Nevertheless, Israel has taken many steps to implement its founding pledge as it applies to women. Landmark legislation is on the books that any modern democracy committed to equality should aspire to stand for. Israel's 1998 law against sexual harassment, which makes such behavior a criminal matter, goes beyond anything in U.S. law and is not confined only to employment. Indeed, the law figured in the prosecution of former Israeli President Moshe Katsav, who is serving a seven-year term in prison after being convicted in 2010 of rape, sexual harassment, committing an indecent act while using force, and obstruction of justice. More recently, a man who referred to a female soldier as "prostitute" when she refused to move to the back of a bus in Jerusalem was criminally charged under this law.

Last year, Israel enacted a model law on sex trafficking that is similar to one adopted in many European countries, but not in the U.S. It turns the spotlight away from the women and focuses instead on prosecuting those who perpetuate the commodification of women's bodies.

Israel has the whole panoply of social legislation common to European social democracies, including laws that mandate equality in work, education, and public accommodations, among other aspects of public life. However, just as in the U.S., women in Israel earn lower pay ($.86 as compared to $.78 in the U.S.), and many struggle to balance work and family life, and have yet to achieve equitable representation in government bodies at all levels. Women of Arab descent and other minority backgrounds suffer even more, despite laws that apply equally to them.

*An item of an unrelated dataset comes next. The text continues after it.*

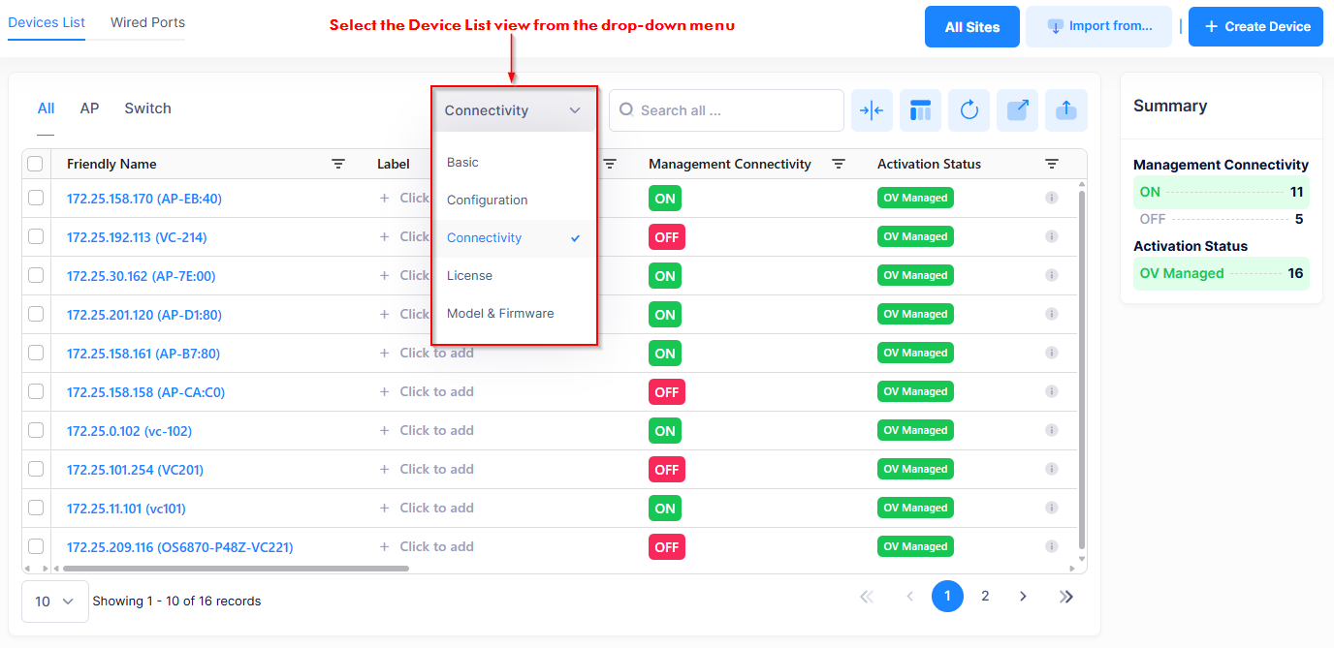This screenshot has height=648, width=1334.
Task: Open the column layout chooser icon
Action: pyautogui.click(x=920, y=110)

The recent developments threatening women's status, while quite different (until recently) from our experience in the United States, are not unique to Israel, but exist in even greater degree in most of the Middle East. The state empowers religious authorities to determine matters of divorce and personal status, so that all those living in Israel must adjudicate such matters before rabbinical courts, if they are Jewish, or before other appropriate religious bodies if they are Muslim, Druze, or Christian. This system has worked to the detriment of women, particularly (and ironically) of Jewish women since a man's consent must gained for a divorce to be granted. If the husband refuses, the woman may not remarry and any children she has thereafter will have a lesser status. Such women are referred to in Israel as agunot, or "chained." A vigorous movement exists to reform the divorce process in order to address the status of such women so they can be free to move on with their lives.

The more recent uproar over attempts by ultra-Orthodox groups to enforce gender segregation on some public buses has brought to light other efforts to diminish women's participation in the public sphere. In the last two years, reports of efforts to keep women off sidewalks, out of government conferences (on gynecology of all things!), to ban their pictures from billboards, and to disrespect them even as they serve in the military have provoked a backlash in support of women's equality. The courts have sided with women; yet the struggle to implement their decisions continues, waged by an array of women's organizations and allies in civil society.

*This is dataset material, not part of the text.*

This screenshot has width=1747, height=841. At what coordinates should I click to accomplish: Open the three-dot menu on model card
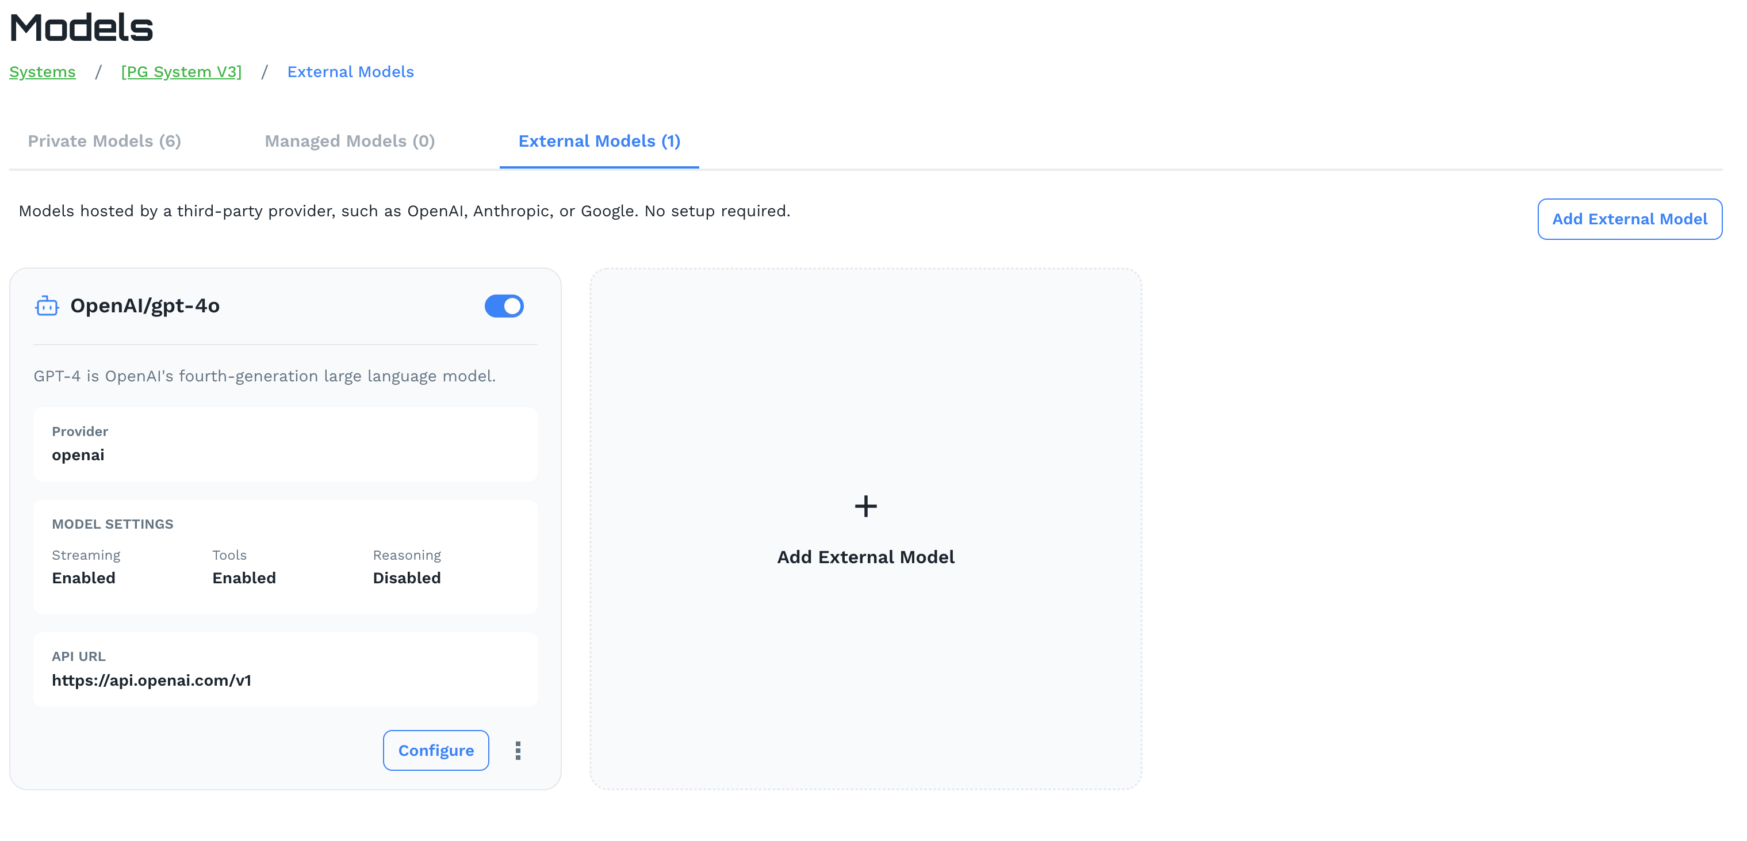click(517, 750)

"Freedom is a constant struggle," was a byword of the U.S. civil rights movement. It's the operating principle of all the movements to uphold, preserve, and expand human dignity everywhere. Those of us in the U.S. who celebrate Israel's birthday must also help uphold its pledge of gender equality made 64 years ago. For me and for the National Council of Jewish Women, which I have the honor to lead, that means moral and material support for the movements and organizations that strive to keep Israel's promise to women.

As we celebrate the modern miracle which Israel, today, is and hope that women in other states in the region will one day enjoy the same freedoms that Israeli women have, we also support the Israeli government's attempts to ensure that even absent a strict separation of religion and state, women will not be treated like second class citizens in any public space now or in the future.